■ GOALS ■
a) Answer each question from the Huawei excerpt, one answer per line:
(i) What former post did James R. Clapper Jr. hold?
(ii) In which publication, and in what month and year, did his comment appear?
(iii) How does the government of Xi Jinping view national and economic security?
b) Decide whether each statement agrees with the Huawei excerpt. Answer yes or no, and quote the words that settle it.
(i) Clapper's comment was published in a 2019 article.
(ii) Counterintelligence vulnerabilities are described as an existential threat to corporations.
(iii) Risk scores can measure the geostrategic risks from Huawei.
c) Carry on the Huawei excerpt, starting after its final sentence.

■ TEXT EXCERPT ■
↓

What risk scores and data-based calculations are unable to quantify, however, are the risks from Huawei in the geostrategic aggregate. In commentary on Huawei for a December 2018 Washington Post article, former Director of National Intelligence James R. Clapper Jr. stated that companies such as Huawei:

"... represent a counterintelligence threat because the Chinese approach is to use them as intelligence gatherers. They not only permit it but encourage it. So if you buy their equipment or avail yourself of their services, you open yourself up to a potential counterintelligence vulnerability."

For private sector companies and individuals, the concept of a counterintelligence vulnerability can be distilled from the risk to data, networks, intellectual property, business data, personal information, and even long-term corporate viability. In other words, counterintelligence vulnerabilities pose an existential threat to corporations. What former DNI Clapper alluded to in his statement was that the government of Xi Jinping views national and economic security as “whole of country” issues. Consequently, his government has implemented a system of laws, regulations, extrajudicial levers, and personal and corporate accountability that raises the risk of doing business with Huawei.

↑

■ DATA BLOCK ■
↓

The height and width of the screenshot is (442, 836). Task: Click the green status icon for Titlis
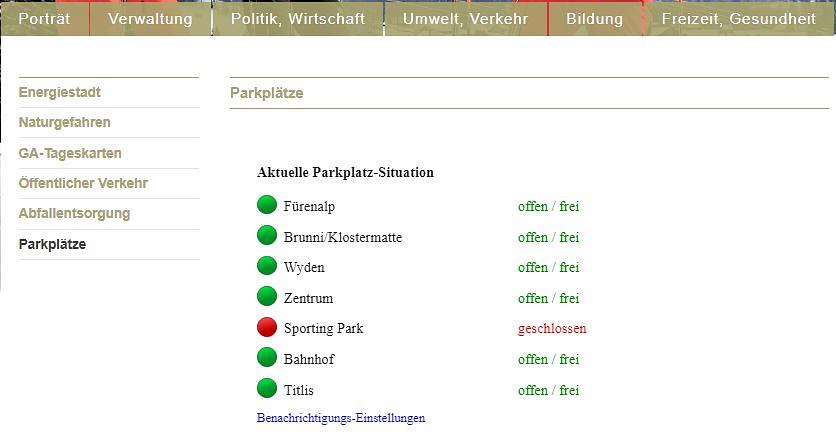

↑

■ OUTPUTS ■
a)
(i) Director of National Intelligence
(ii) The Washington Post, December 2018
(iii) As "whole of country" issues

b)
(i) No: "a December 2018 Washington Post article"
(ii) Yes: "counterintelligence vulnerabilities pose an existential threat to corporations"
(iii) No: "What risk scores and data-based calculations are unable to quantify, however, are the risks from Huawei in the geostrategic aggregate."

c)
We believe that the breadth of technologies and range of information that Huawei could have access to, including internet traffic transited on undersea cables, mobile and cellular devices, network switches, personal health information from wearables, and integrated video surveillance and communications networks in “safe cities,” will likely be too great an opportunity for Chinese intelligence and security services to pass up. This does not mean that Huawei corporate executives would be complicit in, or even knowledgeable of, Chinese military or intelligence efforts to exploit these technologies and data. However, it does mean that Huawei is potentially subjected to a government-driven obligation to capitalize on its global network and consumer devices ecosystem to fulfill core national security and economic dominance objectives.

Repeated cases have demonstrated that Chinese intelligence and security services often use attractive or coercive means to co-opt individuals at lower levels in organizations — employees who can enable intelligence activities without prompting scrutiny. In our view, this is one of the more likely Chinese government assistance scenarios.